Anger is a perfectly natural, healthy human emotion which may be expressed in a number of ways, including aggressively, non-assertively, assertively, or not at all. Anger is a feeling, an emotion we feel at times.
Aggression is not the same thing as anger. Aggression is a behavioural style of expression.
Before You Get Angry
- Recognize and allow yourself to believe, that anger is a natural, healthy, non-evil human feeling. Everyone feels it, we just don’t all express it. You need not fear your anger.
- Remember that you are responsible for your own feelings. You get angry at what happened, the other person didn’t ‘make’ you angry.
- Remember that anger and aggression are not the same thing.
- Get to know yourself. Recognize those events and behaviours that trigger your anger. As some say, “Find your own buttons, so you’ll know when they’re pushed!”
- Don’t “set yourself up” to get angry. If your temperature rises when you must wait in a slow line (at the bank, in traffic), work at finding alternative ways to accomplish those tasks.
- Learn to relax. If you have developed the skills of relaxing yourself, learn to apply this response when your anger is triggered. You may wish to take this a step further by “de-sensitizing” yourself to certain anger-invoking situations.
- Develop several coping strategies for handling your anger, including relaxation, physical exertion, working out resolutions within yourself.
When You Get Angry
- Apply the coping strategies you developed above.

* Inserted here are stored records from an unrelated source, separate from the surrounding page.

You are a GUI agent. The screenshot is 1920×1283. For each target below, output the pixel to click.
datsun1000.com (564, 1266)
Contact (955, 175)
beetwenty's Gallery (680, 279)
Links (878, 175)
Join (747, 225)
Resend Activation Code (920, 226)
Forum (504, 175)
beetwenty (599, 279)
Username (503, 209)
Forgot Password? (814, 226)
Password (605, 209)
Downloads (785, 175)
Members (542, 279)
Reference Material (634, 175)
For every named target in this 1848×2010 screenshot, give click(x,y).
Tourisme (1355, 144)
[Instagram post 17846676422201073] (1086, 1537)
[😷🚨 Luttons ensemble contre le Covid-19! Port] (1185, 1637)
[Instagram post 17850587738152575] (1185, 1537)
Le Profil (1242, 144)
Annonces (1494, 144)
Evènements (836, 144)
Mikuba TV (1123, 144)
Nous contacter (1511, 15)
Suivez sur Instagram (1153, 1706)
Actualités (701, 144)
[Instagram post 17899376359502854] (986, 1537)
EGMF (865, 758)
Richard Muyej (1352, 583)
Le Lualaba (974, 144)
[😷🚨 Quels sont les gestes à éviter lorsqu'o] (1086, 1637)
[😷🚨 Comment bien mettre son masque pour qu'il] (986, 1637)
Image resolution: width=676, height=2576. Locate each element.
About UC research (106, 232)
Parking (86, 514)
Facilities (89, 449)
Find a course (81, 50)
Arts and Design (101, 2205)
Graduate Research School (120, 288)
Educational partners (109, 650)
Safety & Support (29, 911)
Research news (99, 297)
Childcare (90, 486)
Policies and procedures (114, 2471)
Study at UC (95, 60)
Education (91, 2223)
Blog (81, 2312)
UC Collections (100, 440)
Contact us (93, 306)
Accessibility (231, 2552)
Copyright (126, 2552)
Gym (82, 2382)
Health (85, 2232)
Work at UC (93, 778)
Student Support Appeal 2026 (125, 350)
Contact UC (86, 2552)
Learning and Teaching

- Make some verbal expression of concern (for example share with someone).
- Take a few moments to decide if this situation is one you wish to work out with the other person, or one you will resolve within yourself.
- “Schedule” time for working things out. If you are able to do so spontaneously, fine; if not, arrange a time (with other person or with yourself) to deal with the issue later.
- State your feelings directly, with appropriate non-verbal cues (if you are genuinely angry, a smile is inappropriate).
- Accept responsibility for your feelings.
- Stick to specifics and to the present situation. Avoid generalizing about the entire history of your relationship.
- Work toward resolution, not “victory”.
- Keep your life clear! Deal with issues when they arise, when you feel the feelings – not after hours/ days/ weeks of “stewing” about it. When you can’t deal with it immediately, arrange a specific time when you can and will.
Conflict is More Easily Resolved When Both Parties…
- Avoid a “win-lose” position. The attitude that “I am going to win, and you are going to lose” will more likely result in both losing. By remaining flexible, both can win – at least in part.
- Gain the same information about the situation. Because perceptions so often differ, it is good to make everything explicit.
- Have goals which are basically compatible. If we both want to preserve the relationship more than to win, we have a better chance.
- Act honestly and directly toward one another.
- Clarify their individual actual needs in the situation. I probably don’t need to win. I do need to gain some specific outcome and to retain my self-respect.
- Seek solutions rather than deciding who is to be blamed.
- Accept responsibility for their own feelings (“I am angry” not “You made me mad”).
- Are willing to face the problem openly, rather than avoiding or hiding it.
- Agree on some means of negotiation or exchange. I probably would agree to give on some points if you would give on some.